Solamente un anno dopo, i Lutz si trasferiscono nell’abitazione, ormai acquistabile a prezzi abbordabili. Neanche il tempo di sistemarsi definitivamente, che le inquietanti voci tornano a farsi sentire. Ma questa volta alle orecchie del padre.


Dopo il successo economico del remake di Non aprite quella porta, Michael Bay produce il remake di un classico del genere come Amityville Horror, il cui episodio originale risale al 1980. Prima prova (in verità non particolarmente memorabile) di Andrew Douglas dietro alla macchina da presa, il film è un perfetto esempio di regia superficiale messa in piedi da un comune artigiano, i cui fili dell’operazione sono tirati esclusivamente dal produttore. L’ombra di Bay si vede e si sente. Traspare in particolar modo dalla voglia di realizzare un prodotto semplice, sia nella forma che nel contenuto, ma al tempo stesso schietto e diretto. Sostanzialmente un teen horror, sulla soglia del pop-corn movie.

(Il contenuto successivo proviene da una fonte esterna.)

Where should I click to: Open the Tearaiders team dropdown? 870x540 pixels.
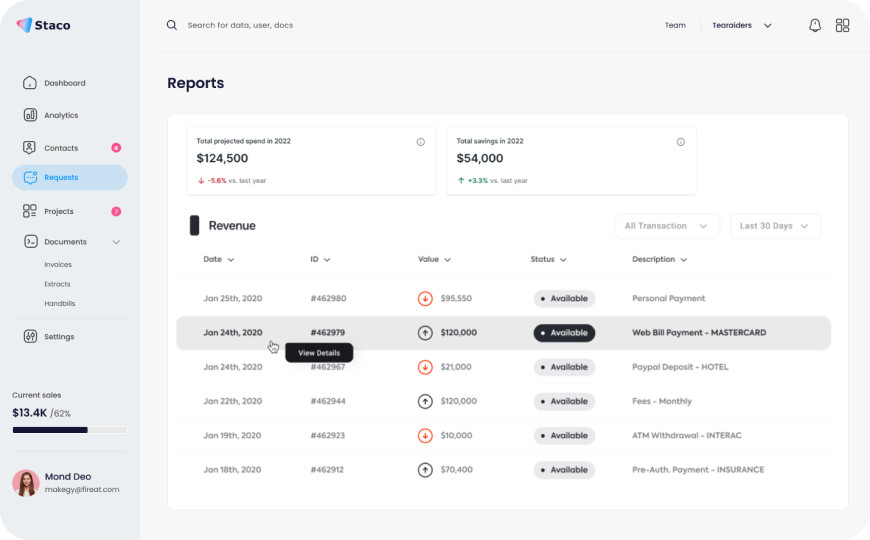coord(742,25)
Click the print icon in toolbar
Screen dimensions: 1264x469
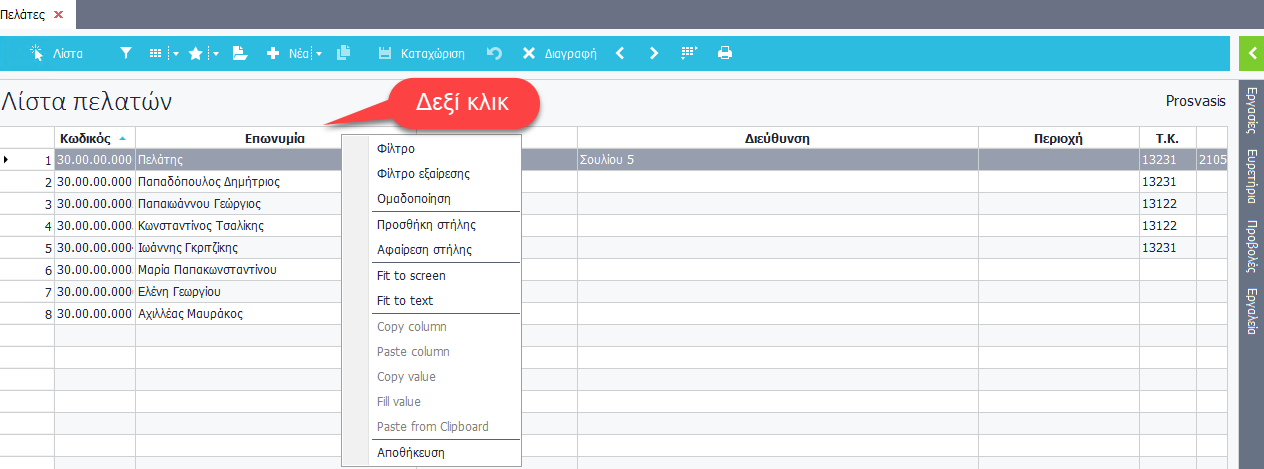coord(725,53)
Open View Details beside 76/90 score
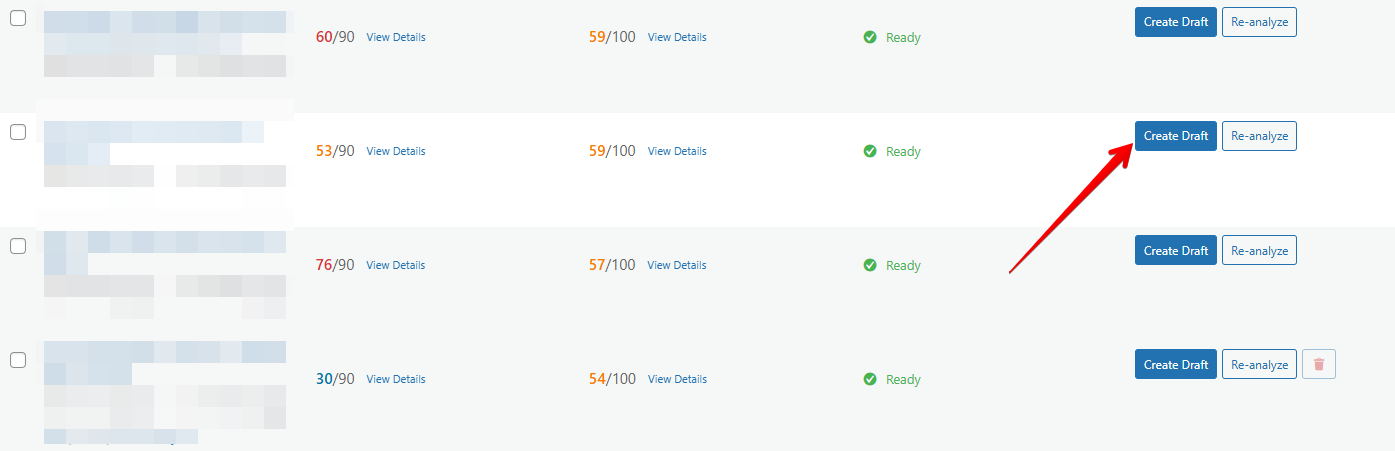Viewport: 1395px width, 451px height. (x=395, y=266)
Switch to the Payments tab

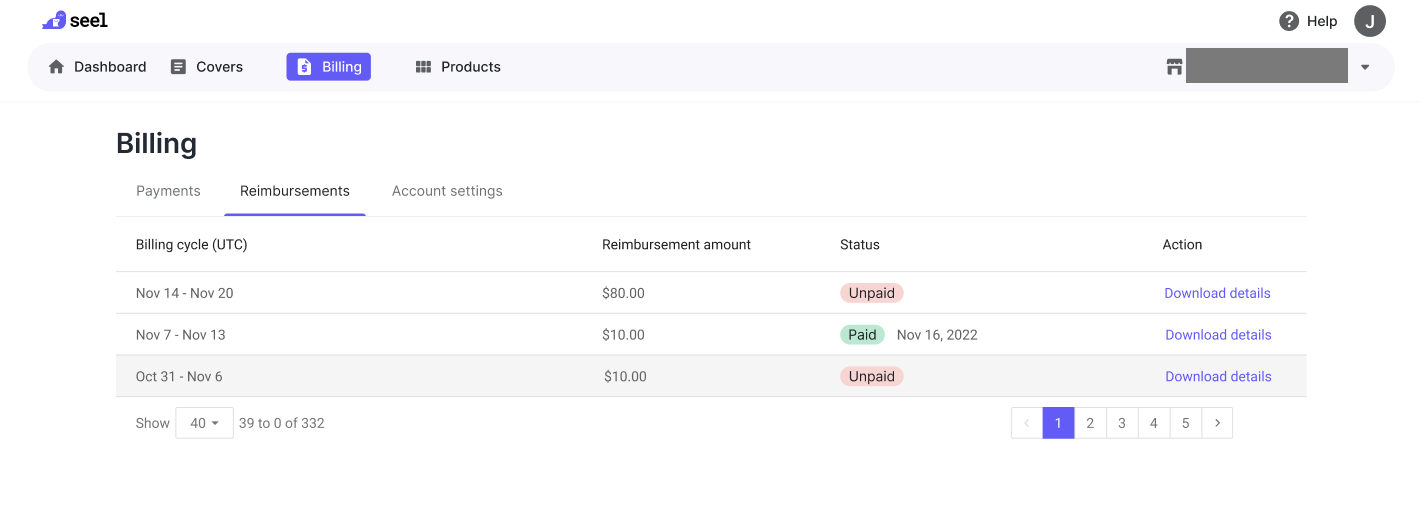168,191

Una sorta di fil rouge che accomuna tutte le sue produzioni (da Non aprite quella porta a Venerdì 13, passando per Il mai nato e The Hitcher) e che, a torto o a ragione, ha permesso a questi film di rivalutare anche in ambito commerciale un cinema un tempo considerato di nicchia.


Amityville Horror non esce nemmeno in minima parte da questo schema e aderisce completamente alle linee guida sopra descritte. In alcuni momenti, però, gli ingranaggi si bloccano e il film con essi. La prima metà, in verità, funziona; grazie all'idea della casa intesa come "presenza". Ma nella seconda parte, quando i pericoli della casa lasciano spazio alla minaccia paterna, il livello del film crolla verticalmente. L’introspezione e la definizione dei personaggi, infatti, è sostanzialmente inesistente. Alla sceneggiatura superficiale si aggiungono poi effetti visivi efficaci solo a tratti, che stonano nella grande maggioranza dei film di genere. Un film che sicuramente non va a aumentare la lista degli “indimenticabili”.